Provided records »

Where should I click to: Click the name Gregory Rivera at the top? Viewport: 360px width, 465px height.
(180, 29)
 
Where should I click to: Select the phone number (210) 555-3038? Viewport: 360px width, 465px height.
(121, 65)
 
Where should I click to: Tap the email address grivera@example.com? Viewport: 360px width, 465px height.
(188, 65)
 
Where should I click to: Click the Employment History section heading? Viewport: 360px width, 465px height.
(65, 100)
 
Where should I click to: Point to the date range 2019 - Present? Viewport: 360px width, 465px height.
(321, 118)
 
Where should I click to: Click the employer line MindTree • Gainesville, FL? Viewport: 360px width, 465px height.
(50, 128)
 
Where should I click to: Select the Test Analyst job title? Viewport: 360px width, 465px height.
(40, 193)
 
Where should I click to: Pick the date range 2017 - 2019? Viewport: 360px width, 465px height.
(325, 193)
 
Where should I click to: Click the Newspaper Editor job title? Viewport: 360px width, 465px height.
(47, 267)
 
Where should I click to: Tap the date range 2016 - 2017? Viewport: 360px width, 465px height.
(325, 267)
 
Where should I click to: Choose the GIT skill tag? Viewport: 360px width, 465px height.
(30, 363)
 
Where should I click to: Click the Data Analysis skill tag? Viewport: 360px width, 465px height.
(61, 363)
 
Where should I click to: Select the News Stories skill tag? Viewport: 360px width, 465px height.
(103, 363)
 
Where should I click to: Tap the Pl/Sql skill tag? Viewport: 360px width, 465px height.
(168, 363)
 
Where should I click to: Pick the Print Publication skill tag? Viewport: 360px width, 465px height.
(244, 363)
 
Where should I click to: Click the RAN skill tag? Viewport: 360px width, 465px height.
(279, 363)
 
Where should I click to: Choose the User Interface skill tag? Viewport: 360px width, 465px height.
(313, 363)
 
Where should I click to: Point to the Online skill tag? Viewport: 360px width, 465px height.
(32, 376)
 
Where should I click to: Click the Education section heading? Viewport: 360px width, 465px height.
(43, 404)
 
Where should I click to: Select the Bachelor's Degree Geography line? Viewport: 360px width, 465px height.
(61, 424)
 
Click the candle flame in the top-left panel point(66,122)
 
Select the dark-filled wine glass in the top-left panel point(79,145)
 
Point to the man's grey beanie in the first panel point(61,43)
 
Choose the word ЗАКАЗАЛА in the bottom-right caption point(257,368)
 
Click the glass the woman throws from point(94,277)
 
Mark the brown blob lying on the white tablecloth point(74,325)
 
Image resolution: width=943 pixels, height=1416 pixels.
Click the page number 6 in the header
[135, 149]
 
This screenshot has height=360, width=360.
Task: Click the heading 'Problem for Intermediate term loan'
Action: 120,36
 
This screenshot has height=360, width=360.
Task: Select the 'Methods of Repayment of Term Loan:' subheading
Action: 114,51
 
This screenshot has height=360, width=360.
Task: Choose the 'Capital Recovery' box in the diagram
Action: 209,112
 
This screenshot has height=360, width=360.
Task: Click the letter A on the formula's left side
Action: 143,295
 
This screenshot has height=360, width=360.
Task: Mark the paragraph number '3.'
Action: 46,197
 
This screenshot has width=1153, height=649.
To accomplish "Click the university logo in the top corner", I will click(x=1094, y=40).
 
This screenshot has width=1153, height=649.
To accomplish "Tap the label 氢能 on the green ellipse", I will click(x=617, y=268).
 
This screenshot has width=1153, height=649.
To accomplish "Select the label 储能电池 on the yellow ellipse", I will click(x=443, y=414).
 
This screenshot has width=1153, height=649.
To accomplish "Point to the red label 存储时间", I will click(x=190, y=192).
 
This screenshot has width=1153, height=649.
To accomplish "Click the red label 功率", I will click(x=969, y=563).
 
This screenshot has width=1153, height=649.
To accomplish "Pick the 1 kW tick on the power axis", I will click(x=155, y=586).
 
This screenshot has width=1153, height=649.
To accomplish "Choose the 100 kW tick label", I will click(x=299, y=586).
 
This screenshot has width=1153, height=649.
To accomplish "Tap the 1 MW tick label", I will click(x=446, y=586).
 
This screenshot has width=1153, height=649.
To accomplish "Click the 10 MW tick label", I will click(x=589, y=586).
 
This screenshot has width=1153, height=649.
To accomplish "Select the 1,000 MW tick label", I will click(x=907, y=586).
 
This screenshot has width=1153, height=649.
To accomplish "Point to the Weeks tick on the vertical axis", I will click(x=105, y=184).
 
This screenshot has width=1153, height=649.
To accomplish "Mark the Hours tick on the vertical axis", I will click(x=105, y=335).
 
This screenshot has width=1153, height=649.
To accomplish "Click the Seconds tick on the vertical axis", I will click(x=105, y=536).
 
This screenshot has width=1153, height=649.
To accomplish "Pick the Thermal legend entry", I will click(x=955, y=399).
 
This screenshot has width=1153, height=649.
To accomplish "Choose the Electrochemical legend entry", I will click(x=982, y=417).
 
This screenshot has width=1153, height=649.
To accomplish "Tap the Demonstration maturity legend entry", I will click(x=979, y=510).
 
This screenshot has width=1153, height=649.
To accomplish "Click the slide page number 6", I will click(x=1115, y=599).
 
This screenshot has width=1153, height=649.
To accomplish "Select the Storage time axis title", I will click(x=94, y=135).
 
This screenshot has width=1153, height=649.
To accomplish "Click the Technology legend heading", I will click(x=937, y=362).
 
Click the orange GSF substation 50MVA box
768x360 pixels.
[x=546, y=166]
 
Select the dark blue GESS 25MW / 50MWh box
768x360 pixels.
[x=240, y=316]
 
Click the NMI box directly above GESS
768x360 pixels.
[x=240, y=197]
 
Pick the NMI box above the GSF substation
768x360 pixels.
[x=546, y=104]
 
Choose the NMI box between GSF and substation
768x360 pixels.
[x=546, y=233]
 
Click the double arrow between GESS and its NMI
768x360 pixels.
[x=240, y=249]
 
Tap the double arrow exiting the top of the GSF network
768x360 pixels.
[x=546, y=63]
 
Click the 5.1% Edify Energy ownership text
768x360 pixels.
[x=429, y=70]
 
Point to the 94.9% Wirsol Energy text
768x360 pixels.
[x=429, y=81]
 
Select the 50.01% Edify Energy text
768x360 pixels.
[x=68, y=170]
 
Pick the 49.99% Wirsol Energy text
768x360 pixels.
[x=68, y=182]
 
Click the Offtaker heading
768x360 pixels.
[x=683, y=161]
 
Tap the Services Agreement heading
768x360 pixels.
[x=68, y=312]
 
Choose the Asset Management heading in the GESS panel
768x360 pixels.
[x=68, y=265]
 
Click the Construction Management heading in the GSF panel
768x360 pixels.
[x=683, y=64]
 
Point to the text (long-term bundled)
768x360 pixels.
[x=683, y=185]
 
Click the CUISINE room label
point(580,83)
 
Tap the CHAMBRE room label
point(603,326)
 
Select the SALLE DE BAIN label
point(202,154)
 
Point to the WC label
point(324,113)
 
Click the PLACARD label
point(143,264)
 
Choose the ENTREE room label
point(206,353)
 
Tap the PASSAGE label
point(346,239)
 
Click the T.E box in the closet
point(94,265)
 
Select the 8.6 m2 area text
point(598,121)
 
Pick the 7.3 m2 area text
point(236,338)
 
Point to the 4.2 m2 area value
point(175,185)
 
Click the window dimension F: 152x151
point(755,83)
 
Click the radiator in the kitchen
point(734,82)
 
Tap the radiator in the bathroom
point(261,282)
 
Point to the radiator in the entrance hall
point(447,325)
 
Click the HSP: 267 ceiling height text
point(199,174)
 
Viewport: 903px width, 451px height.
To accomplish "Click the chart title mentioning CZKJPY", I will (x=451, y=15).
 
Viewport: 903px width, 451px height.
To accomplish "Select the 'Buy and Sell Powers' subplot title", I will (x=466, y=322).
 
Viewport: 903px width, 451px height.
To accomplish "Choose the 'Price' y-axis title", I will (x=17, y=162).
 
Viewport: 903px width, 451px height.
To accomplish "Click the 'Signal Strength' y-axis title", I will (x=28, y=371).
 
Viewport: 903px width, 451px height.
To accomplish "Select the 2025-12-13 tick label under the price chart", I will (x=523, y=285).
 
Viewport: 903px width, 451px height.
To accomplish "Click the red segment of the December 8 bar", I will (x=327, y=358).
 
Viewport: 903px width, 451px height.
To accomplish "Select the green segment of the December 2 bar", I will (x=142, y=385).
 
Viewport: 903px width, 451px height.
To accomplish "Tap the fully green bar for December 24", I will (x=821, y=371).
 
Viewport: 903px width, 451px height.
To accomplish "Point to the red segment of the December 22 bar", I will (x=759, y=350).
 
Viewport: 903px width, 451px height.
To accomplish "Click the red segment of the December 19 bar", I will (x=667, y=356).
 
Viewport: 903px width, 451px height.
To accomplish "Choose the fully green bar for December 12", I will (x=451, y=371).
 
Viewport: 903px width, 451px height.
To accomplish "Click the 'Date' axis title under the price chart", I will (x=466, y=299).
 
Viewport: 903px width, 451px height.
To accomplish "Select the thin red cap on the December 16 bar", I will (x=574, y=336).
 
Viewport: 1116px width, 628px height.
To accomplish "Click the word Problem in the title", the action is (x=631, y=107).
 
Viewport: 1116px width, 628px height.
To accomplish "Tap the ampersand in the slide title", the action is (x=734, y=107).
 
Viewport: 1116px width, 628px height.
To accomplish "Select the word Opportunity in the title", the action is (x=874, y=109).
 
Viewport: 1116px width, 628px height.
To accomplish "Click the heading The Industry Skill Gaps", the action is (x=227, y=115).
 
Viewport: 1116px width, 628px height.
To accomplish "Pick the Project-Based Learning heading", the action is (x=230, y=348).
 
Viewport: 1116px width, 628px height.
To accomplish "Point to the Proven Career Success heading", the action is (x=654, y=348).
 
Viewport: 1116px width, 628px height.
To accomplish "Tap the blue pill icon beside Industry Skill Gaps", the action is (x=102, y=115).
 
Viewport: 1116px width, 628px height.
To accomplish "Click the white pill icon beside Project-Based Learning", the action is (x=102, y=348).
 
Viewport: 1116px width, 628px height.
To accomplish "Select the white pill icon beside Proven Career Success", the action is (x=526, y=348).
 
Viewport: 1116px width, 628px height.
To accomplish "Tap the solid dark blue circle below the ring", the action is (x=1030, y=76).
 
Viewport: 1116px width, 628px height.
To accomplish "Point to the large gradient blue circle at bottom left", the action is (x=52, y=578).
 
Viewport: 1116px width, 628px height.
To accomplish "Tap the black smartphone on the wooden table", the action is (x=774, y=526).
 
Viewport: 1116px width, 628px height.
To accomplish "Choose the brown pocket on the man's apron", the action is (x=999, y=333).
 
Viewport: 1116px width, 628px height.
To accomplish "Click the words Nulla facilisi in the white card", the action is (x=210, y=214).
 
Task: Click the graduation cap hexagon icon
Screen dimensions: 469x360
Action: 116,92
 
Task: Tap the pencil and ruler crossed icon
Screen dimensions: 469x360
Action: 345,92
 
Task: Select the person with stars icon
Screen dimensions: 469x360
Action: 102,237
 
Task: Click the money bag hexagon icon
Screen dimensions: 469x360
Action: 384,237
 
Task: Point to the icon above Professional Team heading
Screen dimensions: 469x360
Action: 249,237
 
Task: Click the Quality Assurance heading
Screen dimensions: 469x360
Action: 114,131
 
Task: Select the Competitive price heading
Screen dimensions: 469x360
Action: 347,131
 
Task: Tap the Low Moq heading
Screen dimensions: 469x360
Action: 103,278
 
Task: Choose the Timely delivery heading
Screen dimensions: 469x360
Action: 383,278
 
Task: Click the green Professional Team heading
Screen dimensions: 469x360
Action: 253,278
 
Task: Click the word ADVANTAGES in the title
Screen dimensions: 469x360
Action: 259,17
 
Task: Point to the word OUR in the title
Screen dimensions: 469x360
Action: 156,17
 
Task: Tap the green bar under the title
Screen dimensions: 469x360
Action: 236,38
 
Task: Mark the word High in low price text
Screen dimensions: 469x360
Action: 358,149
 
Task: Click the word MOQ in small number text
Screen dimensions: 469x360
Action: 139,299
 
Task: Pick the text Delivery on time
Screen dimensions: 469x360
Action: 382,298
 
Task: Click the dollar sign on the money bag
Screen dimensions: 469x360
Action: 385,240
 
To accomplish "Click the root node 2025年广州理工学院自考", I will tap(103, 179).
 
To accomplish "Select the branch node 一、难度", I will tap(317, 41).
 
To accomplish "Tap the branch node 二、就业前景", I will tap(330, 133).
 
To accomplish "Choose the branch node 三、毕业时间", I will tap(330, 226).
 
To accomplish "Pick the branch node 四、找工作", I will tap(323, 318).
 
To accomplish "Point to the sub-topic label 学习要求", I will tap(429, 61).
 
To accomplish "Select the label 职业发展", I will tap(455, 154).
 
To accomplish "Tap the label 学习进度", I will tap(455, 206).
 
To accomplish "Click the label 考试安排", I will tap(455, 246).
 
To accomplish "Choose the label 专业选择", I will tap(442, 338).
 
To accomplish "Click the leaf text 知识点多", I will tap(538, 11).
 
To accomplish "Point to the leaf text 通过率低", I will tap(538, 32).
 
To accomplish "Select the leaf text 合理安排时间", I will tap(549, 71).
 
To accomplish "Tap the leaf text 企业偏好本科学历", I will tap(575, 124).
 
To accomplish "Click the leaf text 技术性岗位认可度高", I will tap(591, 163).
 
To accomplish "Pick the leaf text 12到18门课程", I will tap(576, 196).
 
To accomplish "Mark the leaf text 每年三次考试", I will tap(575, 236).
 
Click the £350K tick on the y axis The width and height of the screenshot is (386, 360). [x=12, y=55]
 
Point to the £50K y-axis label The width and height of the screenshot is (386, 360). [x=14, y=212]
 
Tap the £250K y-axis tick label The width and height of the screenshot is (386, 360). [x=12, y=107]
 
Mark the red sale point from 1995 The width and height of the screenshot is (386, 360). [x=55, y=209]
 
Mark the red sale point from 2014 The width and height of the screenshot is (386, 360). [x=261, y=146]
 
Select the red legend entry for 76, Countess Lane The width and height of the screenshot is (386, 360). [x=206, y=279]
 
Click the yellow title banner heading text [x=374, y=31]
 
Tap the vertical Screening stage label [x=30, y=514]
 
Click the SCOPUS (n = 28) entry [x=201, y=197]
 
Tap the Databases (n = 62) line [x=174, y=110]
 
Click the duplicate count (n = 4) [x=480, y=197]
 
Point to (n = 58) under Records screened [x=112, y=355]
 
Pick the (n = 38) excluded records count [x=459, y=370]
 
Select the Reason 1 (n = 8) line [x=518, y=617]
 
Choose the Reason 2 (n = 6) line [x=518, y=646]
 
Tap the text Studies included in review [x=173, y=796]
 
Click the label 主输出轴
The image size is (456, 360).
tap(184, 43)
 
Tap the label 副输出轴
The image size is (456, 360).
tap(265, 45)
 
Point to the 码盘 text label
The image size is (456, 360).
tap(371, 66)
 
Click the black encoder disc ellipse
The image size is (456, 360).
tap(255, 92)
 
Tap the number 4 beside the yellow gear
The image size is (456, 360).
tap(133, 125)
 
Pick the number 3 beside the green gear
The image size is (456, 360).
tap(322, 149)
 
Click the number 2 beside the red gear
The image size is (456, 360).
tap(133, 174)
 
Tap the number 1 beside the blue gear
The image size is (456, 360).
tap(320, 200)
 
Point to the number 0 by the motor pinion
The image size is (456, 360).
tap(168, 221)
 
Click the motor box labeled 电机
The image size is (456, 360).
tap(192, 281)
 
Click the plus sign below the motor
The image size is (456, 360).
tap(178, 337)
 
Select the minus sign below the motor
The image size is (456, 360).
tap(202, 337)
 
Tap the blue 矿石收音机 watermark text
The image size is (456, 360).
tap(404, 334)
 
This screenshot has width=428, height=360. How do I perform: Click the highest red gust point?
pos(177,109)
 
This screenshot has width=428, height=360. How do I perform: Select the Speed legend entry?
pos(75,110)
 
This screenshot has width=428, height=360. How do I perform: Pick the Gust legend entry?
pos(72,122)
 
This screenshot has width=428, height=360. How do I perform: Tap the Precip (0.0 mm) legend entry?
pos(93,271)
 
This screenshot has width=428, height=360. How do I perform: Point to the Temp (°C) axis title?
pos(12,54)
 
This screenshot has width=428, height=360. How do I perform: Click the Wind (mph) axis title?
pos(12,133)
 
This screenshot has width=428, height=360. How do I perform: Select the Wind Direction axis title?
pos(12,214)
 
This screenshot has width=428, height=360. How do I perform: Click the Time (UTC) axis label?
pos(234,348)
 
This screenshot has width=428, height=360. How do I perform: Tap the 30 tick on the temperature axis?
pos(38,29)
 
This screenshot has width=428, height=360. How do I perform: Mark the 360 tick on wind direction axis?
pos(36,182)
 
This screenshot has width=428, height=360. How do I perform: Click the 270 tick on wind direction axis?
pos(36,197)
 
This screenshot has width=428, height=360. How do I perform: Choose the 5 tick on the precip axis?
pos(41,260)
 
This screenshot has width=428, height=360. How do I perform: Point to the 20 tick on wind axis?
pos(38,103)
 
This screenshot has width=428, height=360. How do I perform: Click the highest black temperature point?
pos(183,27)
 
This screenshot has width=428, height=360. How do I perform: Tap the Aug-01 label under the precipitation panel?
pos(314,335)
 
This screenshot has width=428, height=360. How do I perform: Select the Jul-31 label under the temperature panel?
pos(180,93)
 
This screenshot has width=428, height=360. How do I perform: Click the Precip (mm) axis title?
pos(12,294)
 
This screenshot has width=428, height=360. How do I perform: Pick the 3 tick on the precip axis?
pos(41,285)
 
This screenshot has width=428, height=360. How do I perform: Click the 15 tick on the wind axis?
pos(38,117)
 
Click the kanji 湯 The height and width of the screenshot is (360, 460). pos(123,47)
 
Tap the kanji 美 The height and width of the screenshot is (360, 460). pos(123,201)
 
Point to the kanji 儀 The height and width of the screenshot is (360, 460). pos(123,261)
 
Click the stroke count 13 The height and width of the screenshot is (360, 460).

Task prompt » Copy out word for word the stretch of material from the line containing "Pick the 7.3 m2 area text" through the line containing "point(199,174)", both of those lines included.

Finished exercise »
Pick the 7.3 m2 area text
point(236,338)
 
Point to the 4.2 m2 area value
point(175,185)
 
Click the window dimension F: 152x151
point(755,83)
 
Click the radiator in the kitchen
point(734,82)
 
Tap the radiator in the bathroom
point(261,282)
 
Point to the radiator in the entrance hall
point(447,325)
 
Click the HSP: 267 ceiling height text
point(199,174)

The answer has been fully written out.